— start of DOCUMENT EXTRACT —
Drill Pipe Thread Considerations
Drill pipe thread steps up in three stages across the SD range — API 2 3/8" Reg for SD4, through 3 1/2" and 4 1/2" Reg for SD6/SD8, up to 6 5/8" Reg for SD10/SD12. Confirming the correct thread size alongside the shank model prevents a mismatch further up the string — pair the bit with correctly rated DTH drill pipes rather than assuming thread size scales the same way bit diameter does.
SD Shank Maintenance — What to Check Between Runs
An SD shank bit should be checked regularly for spline wear at the drive face, the surface that transmits rotational torque from the hammer chuck. Visible rounding at the spline edges, elongation in the retaining ring groove, or a noticeably looser fit against the chuck are the signs to catch before they turn into a stuck bit or accelerated hammer chuck wear. Because rotation speed and impact rate both drop as SD size increases (compare SD4's 25–40 r/min against SD12's 15–25 r/min), larger shanks spend more cycles under higher per-blow load for the same drilled distance — worth factoring into how often you schedule an inspection on SD10/SD12 versus the smaller sizes.
Pair shank inspection with routine pneumatic DTH hammer chuck and piston checks, since a worn chuck accelerates shank wear on every bit that runs through it afterward.
Frequently Asked Questions
Q: What SD shank size do I need for a 200mm borehole?
A: A 200mm hole falls right at the boundary between SD6 (155–203mm) and SD8 (195–254mm). Check the specific hammer model in use — both sizes cover 195–203mm, so the correct choice depends on which hammer is actually on site, not just the target hole diameter.Q: Is SD10 always an SD-brand hammer?
A: No. Current compatibility data shows SD10 shank bits fitted to both SD-brand and COP-brand hammers, with the same bit diameter range but different air pressure and consumption figures. Confirm the hammer brand before assuming SD-brand air specifications apply.Q: Why does rotation speed drop as SD shank size increases?
— end of DOCUMENT EXTRACT —
— start of DATA ROWS —
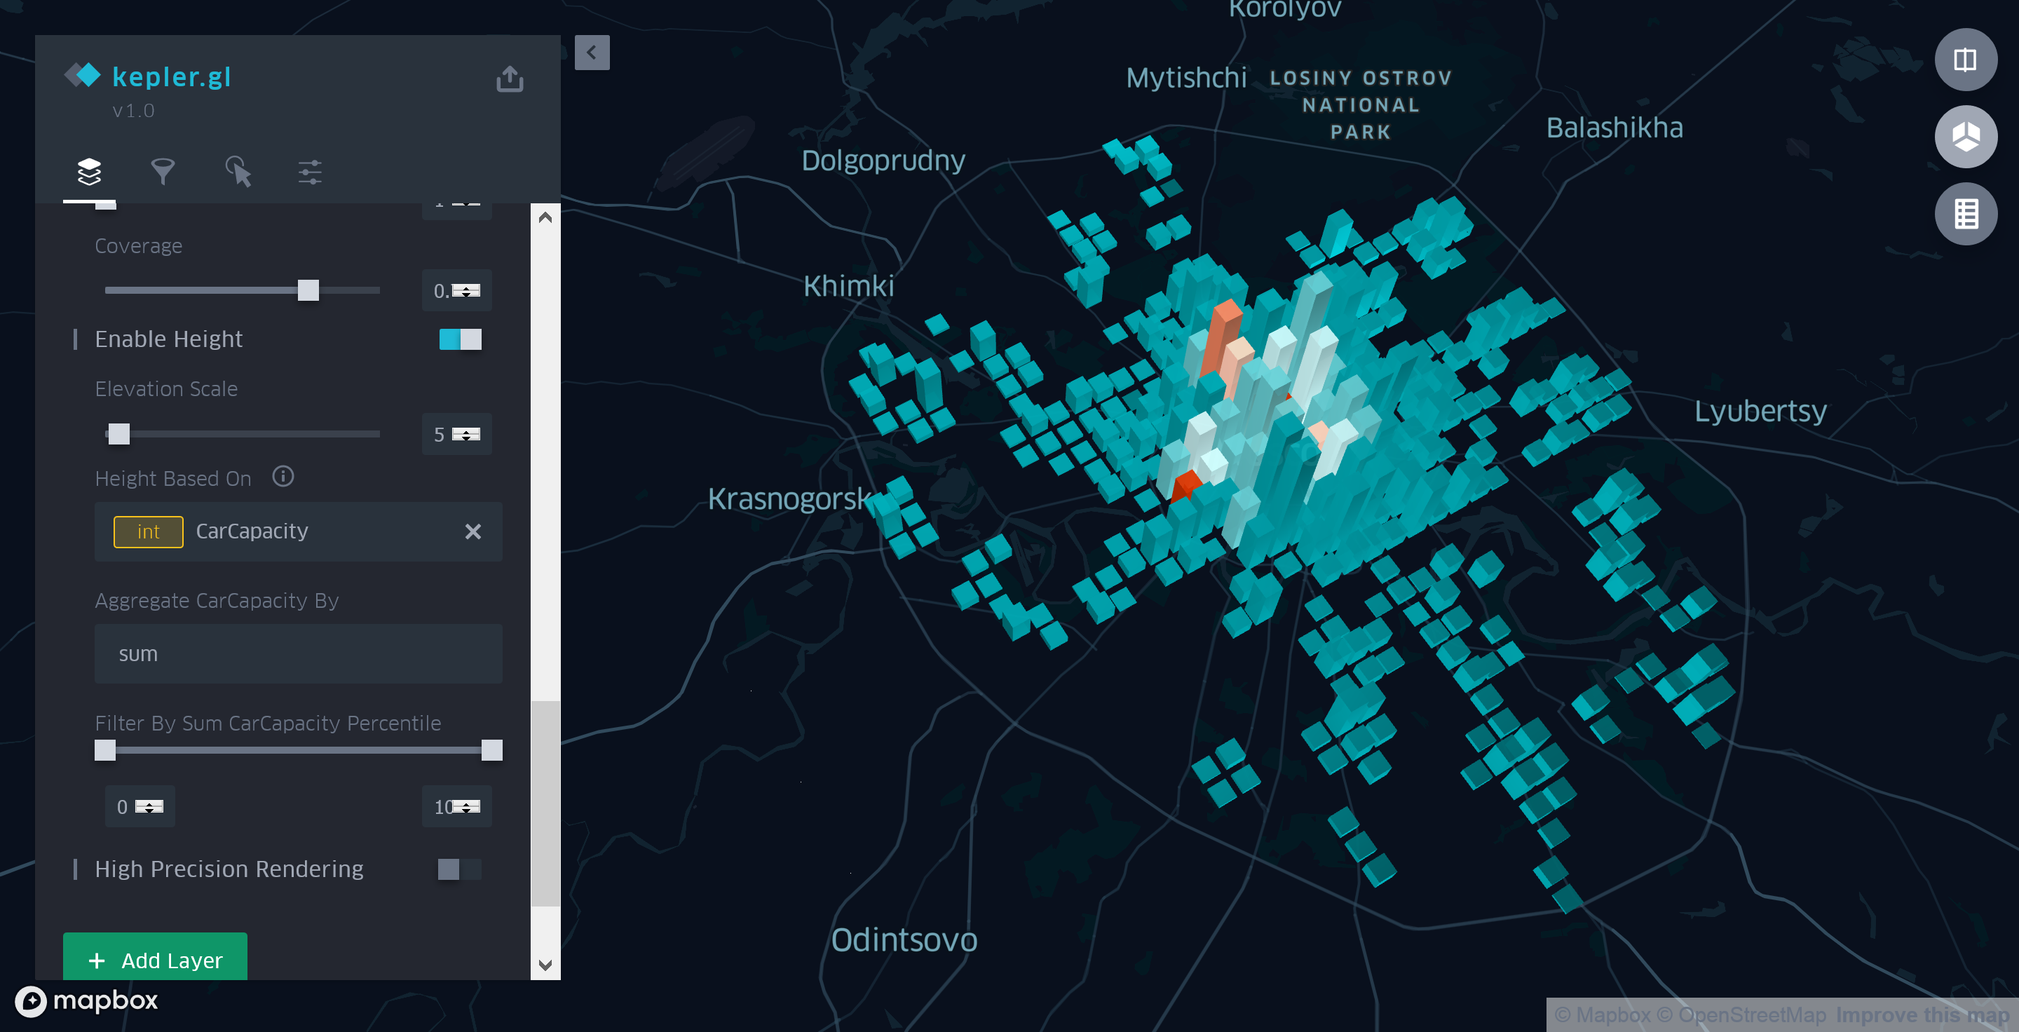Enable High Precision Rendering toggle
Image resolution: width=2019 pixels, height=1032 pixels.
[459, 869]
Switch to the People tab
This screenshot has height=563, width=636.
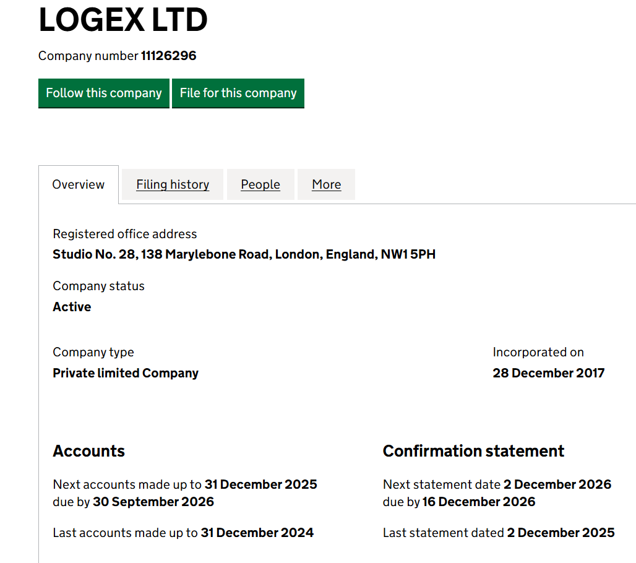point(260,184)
— end of DATA ROWS —
— start of DATA ROWS —
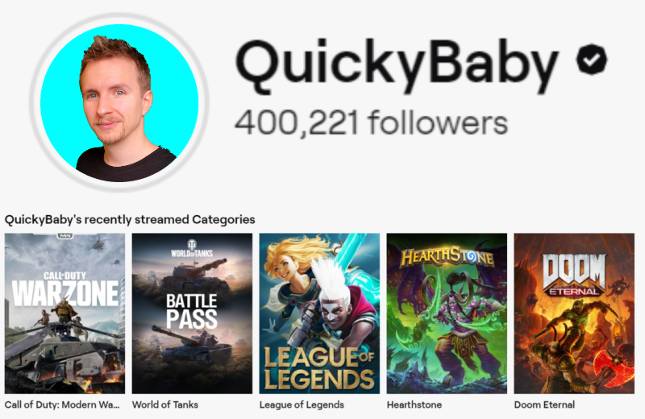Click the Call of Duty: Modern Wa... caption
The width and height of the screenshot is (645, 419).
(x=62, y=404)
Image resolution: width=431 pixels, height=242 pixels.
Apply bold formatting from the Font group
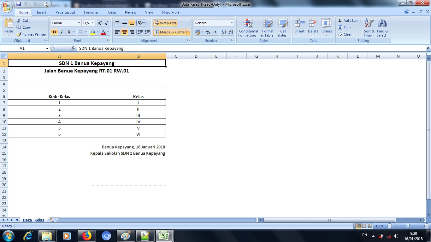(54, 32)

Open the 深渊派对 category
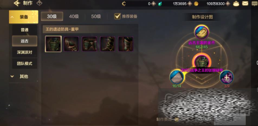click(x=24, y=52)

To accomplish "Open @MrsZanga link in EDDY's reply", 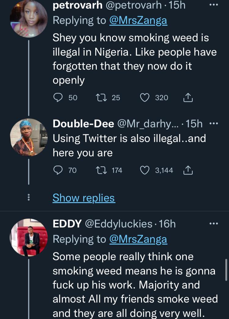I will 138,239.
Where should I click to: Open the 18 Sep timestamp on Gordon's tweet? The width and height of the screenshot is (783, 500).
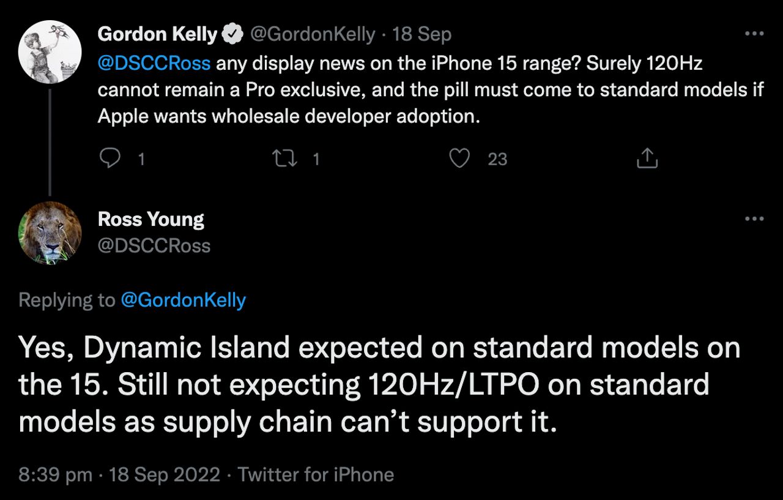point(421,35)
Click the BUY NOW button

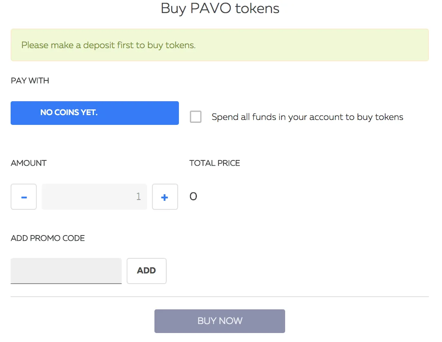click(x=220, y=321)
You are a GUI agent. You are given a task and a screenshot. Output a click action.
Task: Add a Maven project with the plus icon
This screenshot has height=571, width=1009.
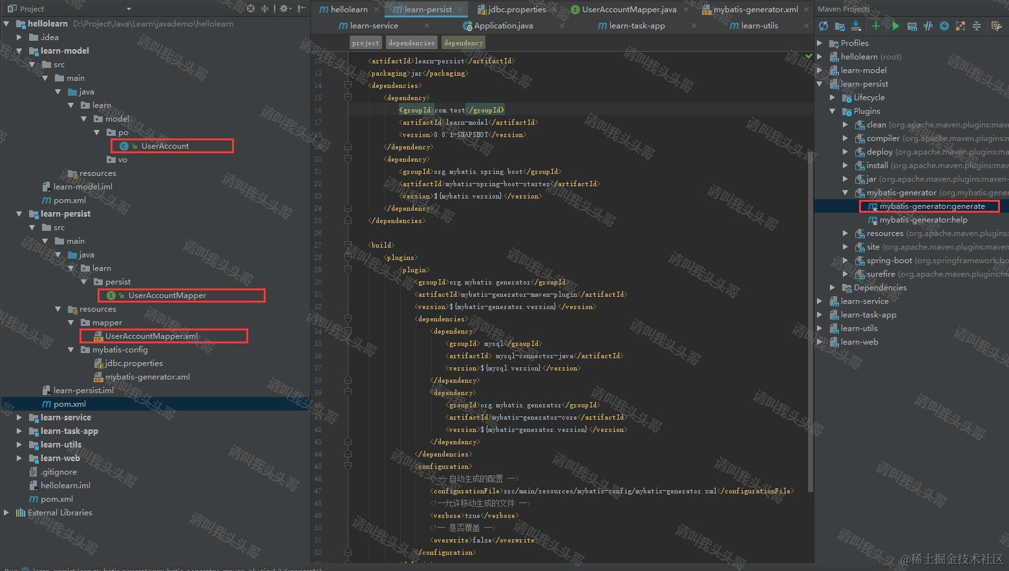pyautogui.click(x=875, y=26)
— end of DATA ROWS —
**PROBLEM DETAILS:** Reproduce the SD shank passage word for word, everything from "Pair shank inspection" down to "shank size increases?". The items have no connection to the SD shank passage.

**SOLUTION TO THIS PROBLEM:**
Pair shank inspection with routine pneumatic DTH hammer chuck and piston checks, since a worn chuck accelerates shank wear on every bit that runs through it afterward.
Frequently Asked Questions
Q: What SD shank size do I need for a 200mm borehole?
A: A 200mm hole falls right at the boundary between SD6 (155–203mm) and SD8 (195–254mm). Check the specific hammer model in use — both sizes cover 195–203mm, so the correct choice depends on which hammer is actually on site, not just the target hole diameter.Q: Is SD10 always an SD-brand hammer?
A: No. Current compatibility data shows SD10 shank bits fitted to both SD-brand and COP-brand hammers, with the same bit diameter range but different air pressure and consumption figures. Confirm the hammer brand before assuming SD-brand air specifications apply.Q: Why does rotation speed drop as SD shank size increases?